> _STATED PROBLEM_
From the material below, keep only the lines that contain the string "column", with case counting in the match.

> _DATA ROWS_
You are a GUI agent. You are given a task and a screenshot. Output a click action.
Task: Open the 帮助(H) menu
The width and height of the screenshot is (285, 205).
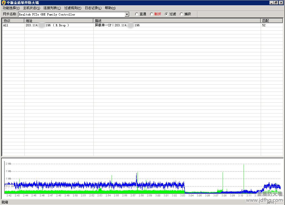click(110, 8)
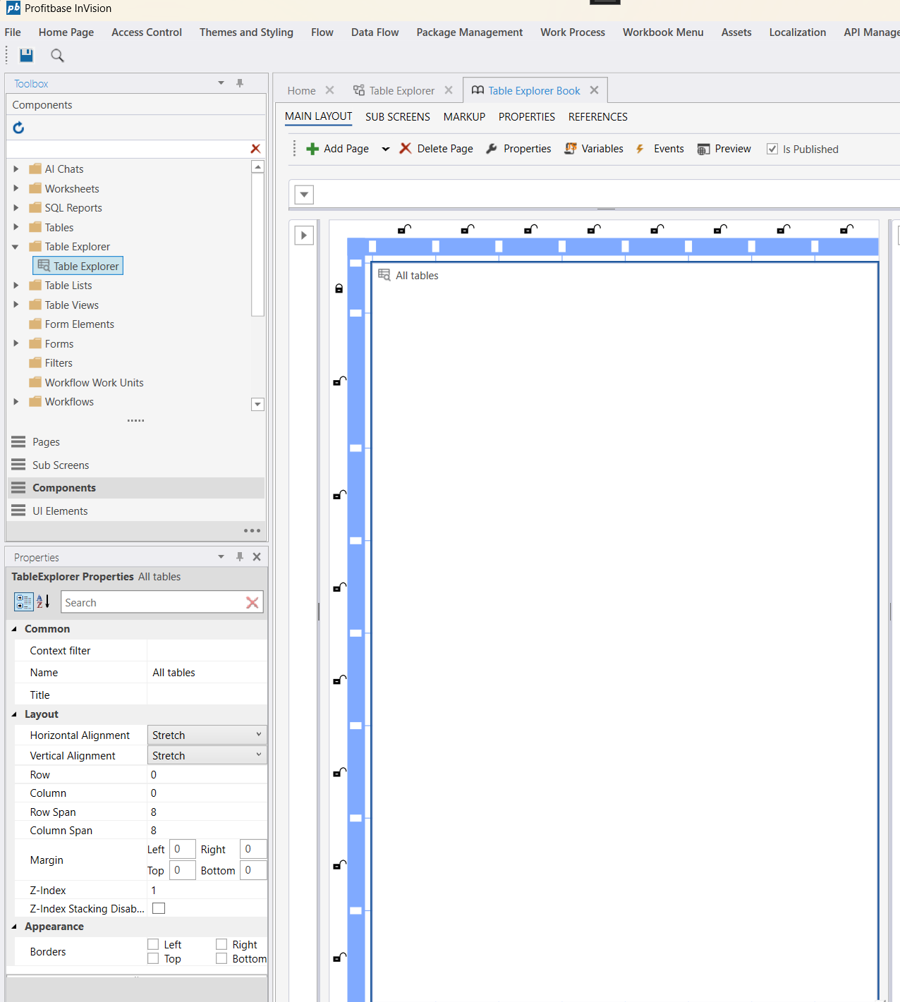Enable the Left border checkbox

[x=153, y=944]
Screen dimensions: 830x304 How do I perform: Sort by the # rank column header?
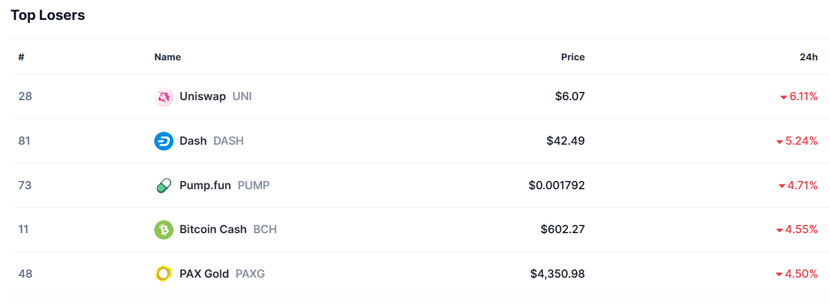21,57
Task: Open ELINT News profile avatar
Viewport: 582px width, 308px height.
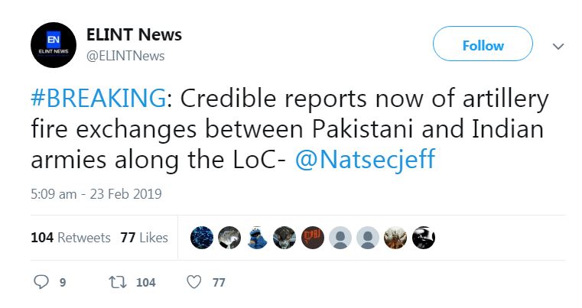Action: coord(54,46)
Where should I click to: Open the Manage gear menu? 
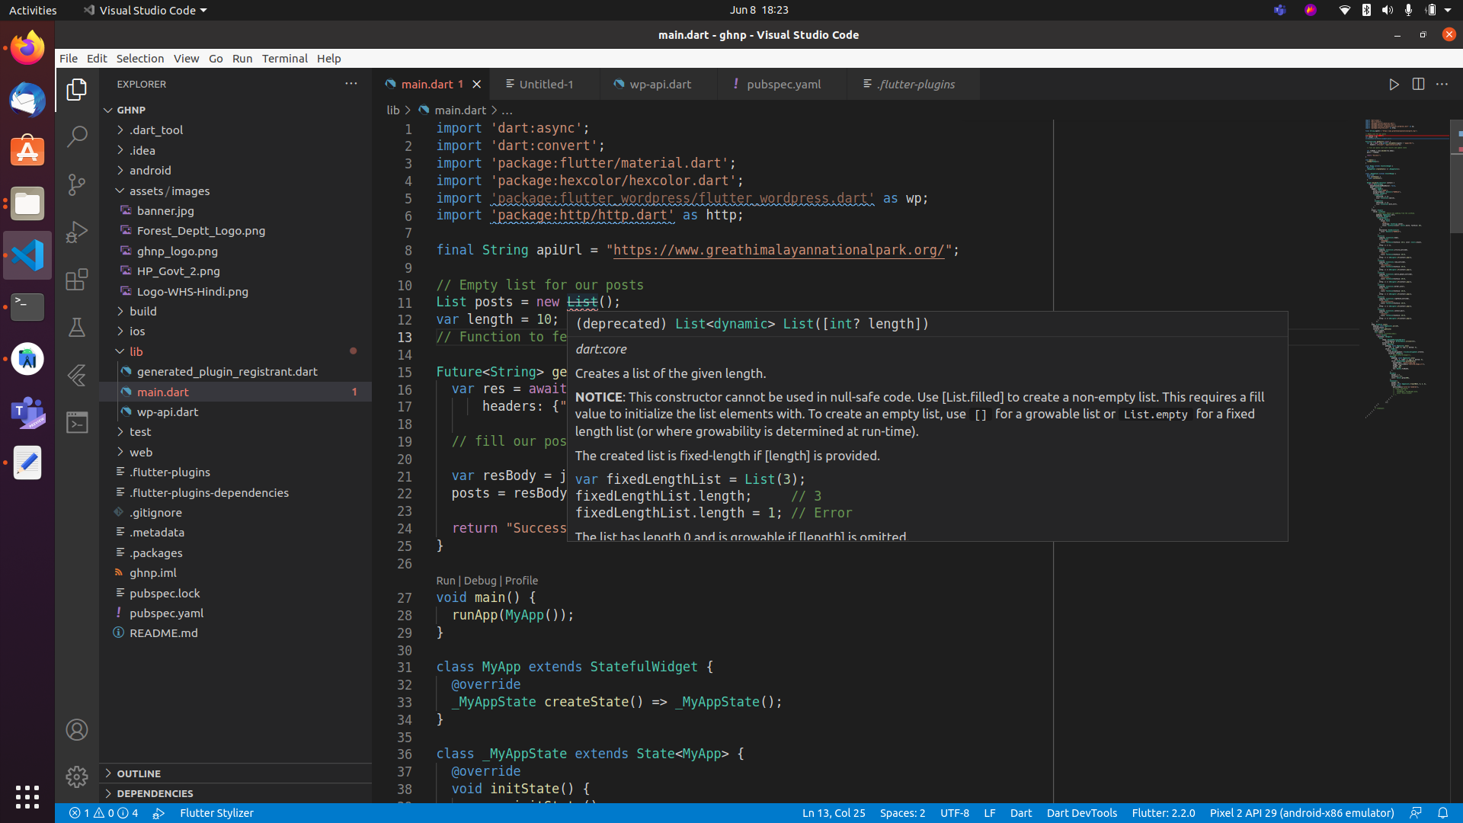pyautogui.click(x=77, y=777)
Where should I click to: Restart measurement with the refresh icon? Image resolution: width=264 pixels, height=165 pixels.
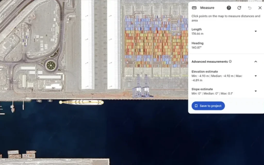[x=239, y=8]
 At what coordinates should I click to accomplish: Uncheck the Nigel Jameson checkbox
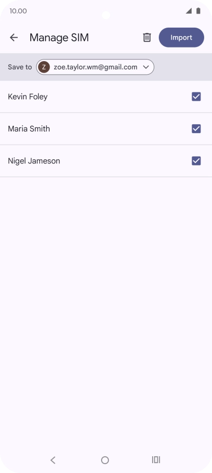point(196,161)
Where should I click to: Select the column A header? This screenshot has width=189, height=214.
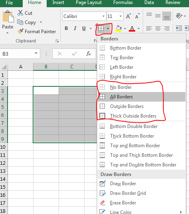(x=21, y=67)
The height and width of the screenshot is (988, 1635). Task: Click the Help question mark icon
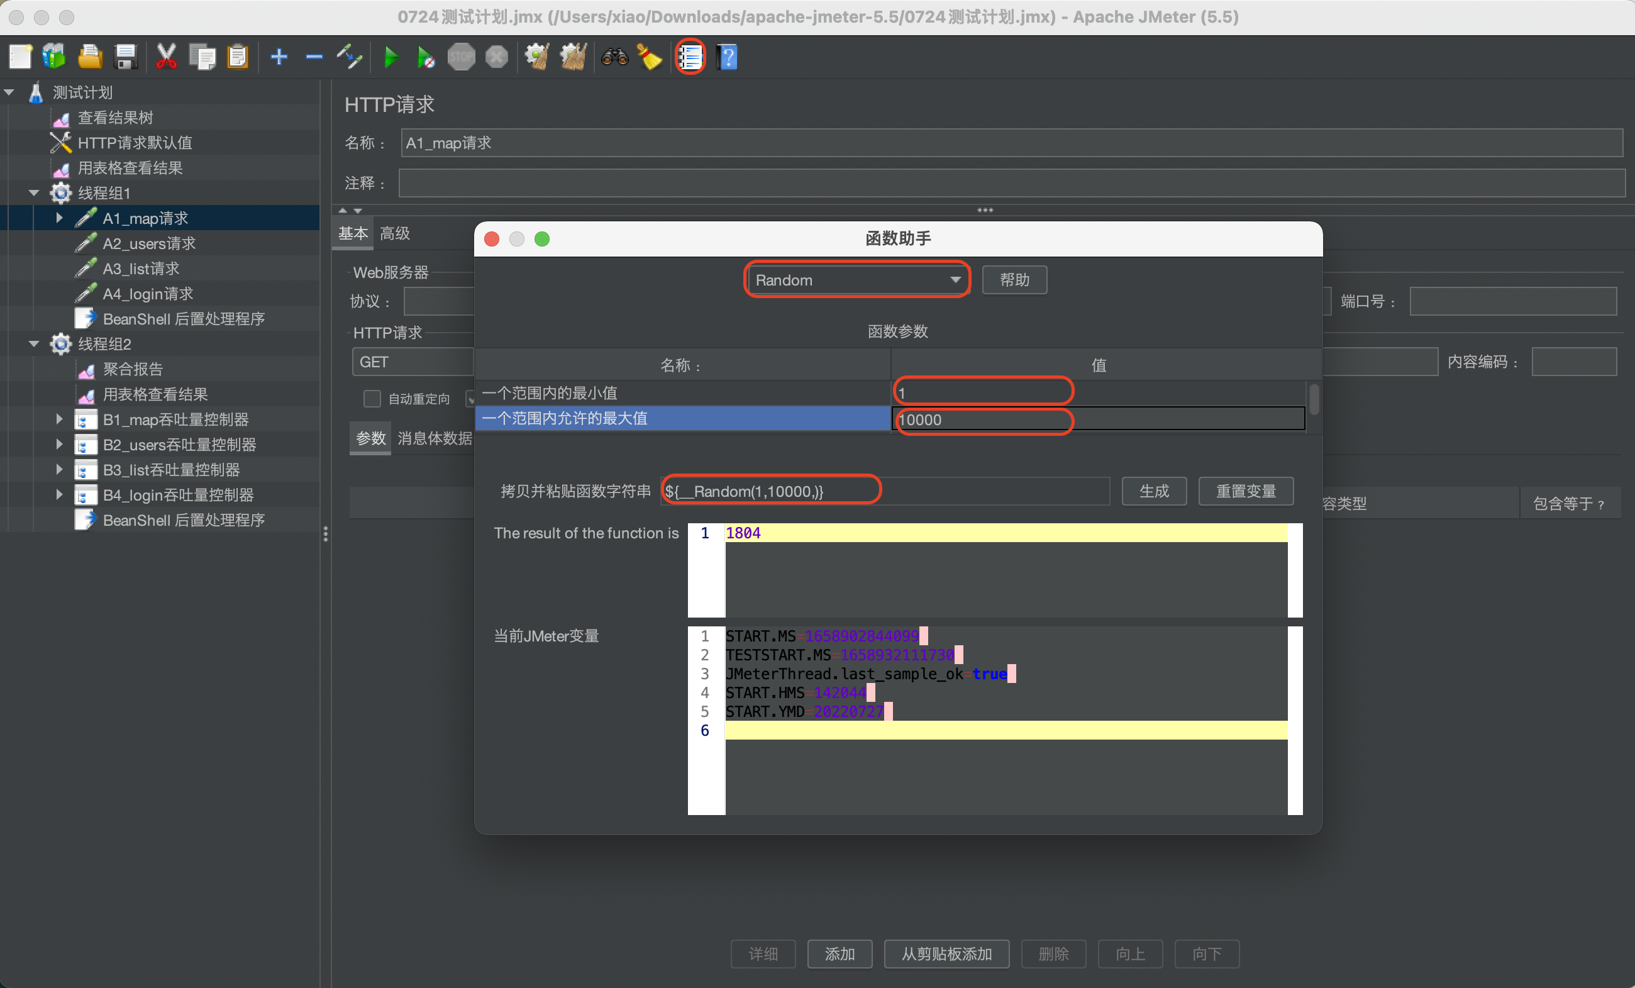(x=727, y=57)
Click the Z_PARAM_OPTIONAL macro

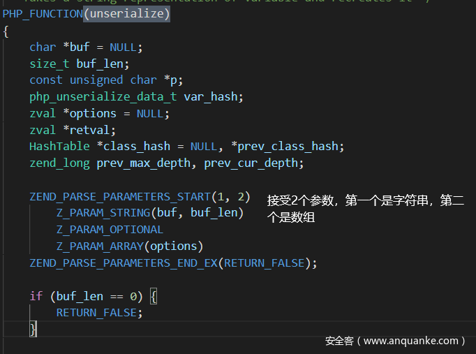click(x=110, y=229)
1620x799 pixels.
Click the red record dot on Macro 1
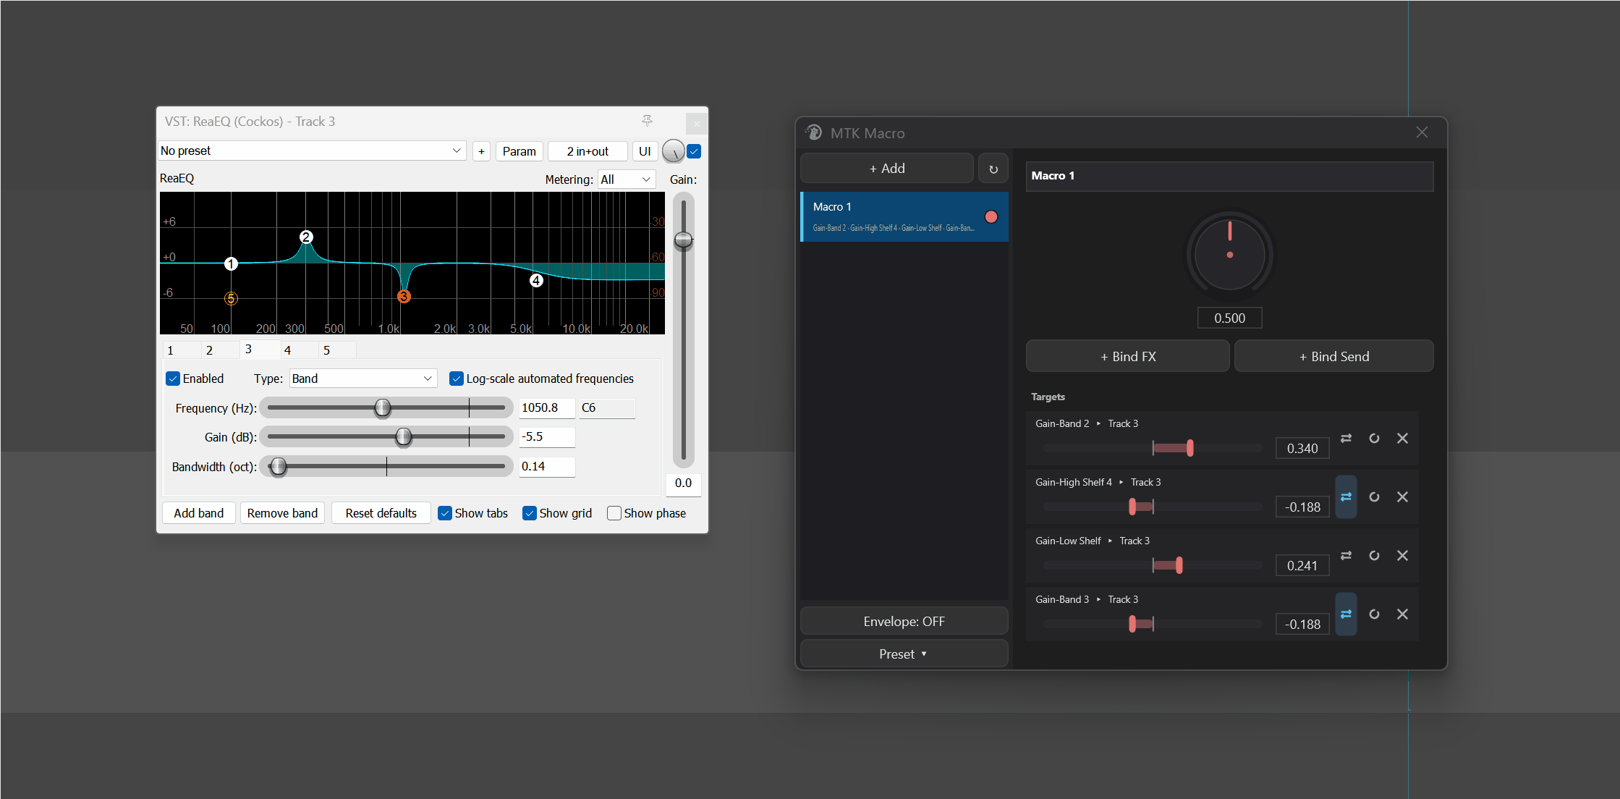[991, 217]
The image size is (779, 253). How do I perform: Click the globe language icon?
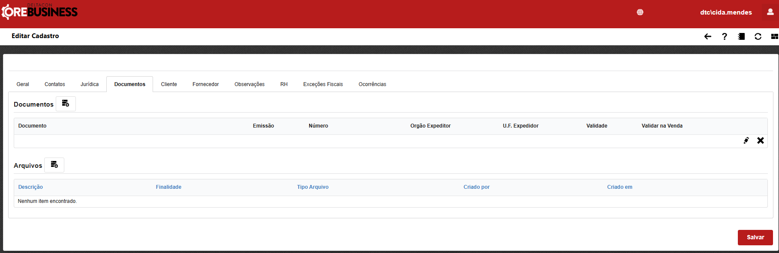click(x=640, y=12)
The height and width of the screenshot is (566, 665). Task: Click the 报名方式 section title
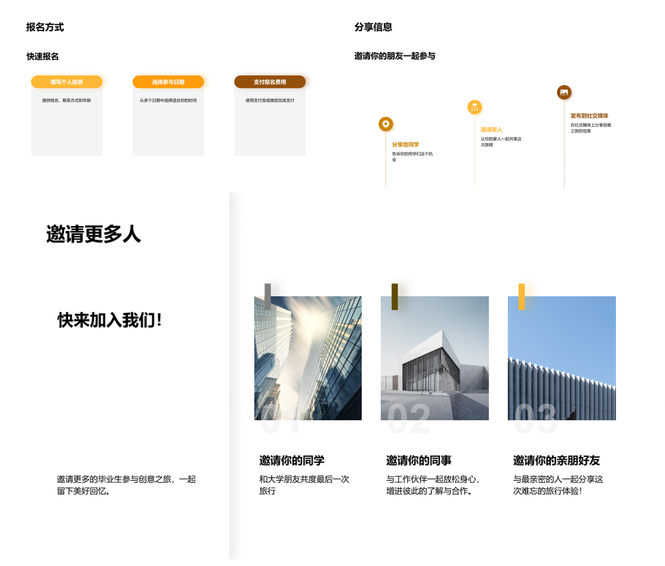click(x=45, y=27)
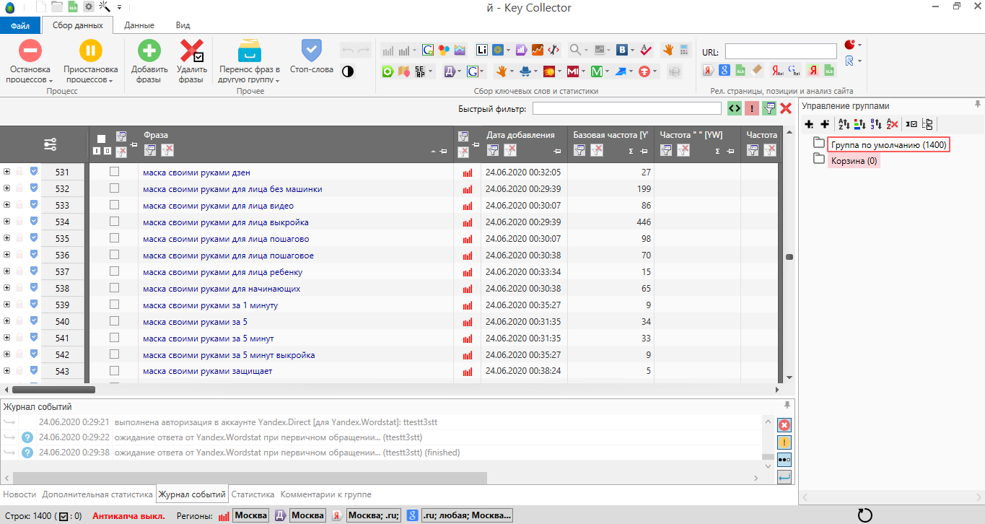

> _TASK SOLUTION_
Screen dimensions: 830x304 How do I perform: Sort by the # rank column header?
Where should I click to: Select the column A header? This screenshot has width=189, height=214.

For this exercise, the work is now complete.